The findings were presented in a poster presentation at a conference last month in Copenhagen. The title: “Cost-Effectiveness of Online Cognitive Behavioural Therapy for Children with Chronic Fatigue Syndrome/ Myalgic Encephalomyelitis: FITNET-NHS.” The poster was published in the journal Value in Health this month. The conclusion was blunt: “FITNET-NHS (online CBT) is unlikely to be cost-effective compared to online Activity Management within the first 12-months.”

And here’s the larger take-home message: If you spend years over-interpreting unimpressive research findings and making inflated and grandiose claims about the rehabilitative powers of treatment with CBT/GET, regardless of whether the intervention is delivered individually or in groups, in person or online, accompanied by music therapy or not, naked or fully clothed (to ensure I don’t get accused of inaccuracy, I’ll point out this last point is a joke!), at some point your bullshit will come to light. This maxim applies in spades to Professor Crawley, a repeat violator of long-standing scientific standards.

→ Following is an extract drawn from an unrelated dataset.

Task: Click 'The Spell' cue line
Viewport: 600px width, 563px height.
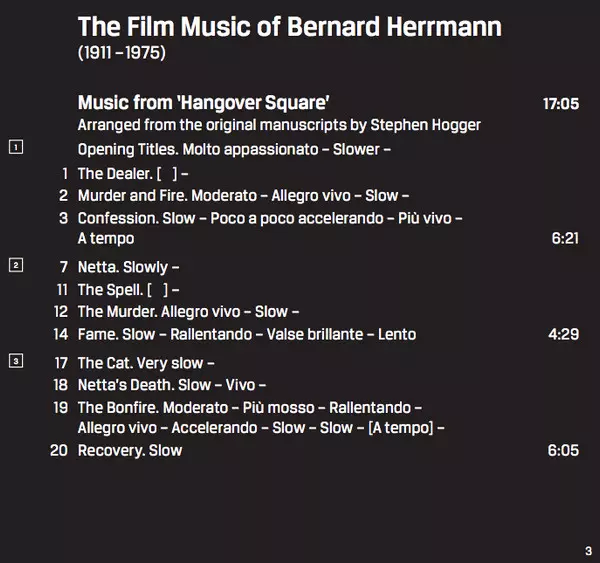Action: coord(128,290)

https://virology.ws/2023/12/30/tria...rofessor-crawleys-pediatric-online-cbt-trial/
 
Any thinking person should immediately balk at the words "a successful treatment is being trialed". This is nonsense

If you already know it works, you wouldn't be trialling it. As stupid as these headlines obviously are, they really harm us. They run these marketing scams hoping parents will read this trash in the BBC and enrol their children in the trial.
 
My concern is that they will now turn the results the other way around and proclaim cost effectiveness for online activity management that includes incremental increases in activity, in other words GET. I remember saying at the start of this trial that they had set it up so whichever group did better would be claimed a successful treatment.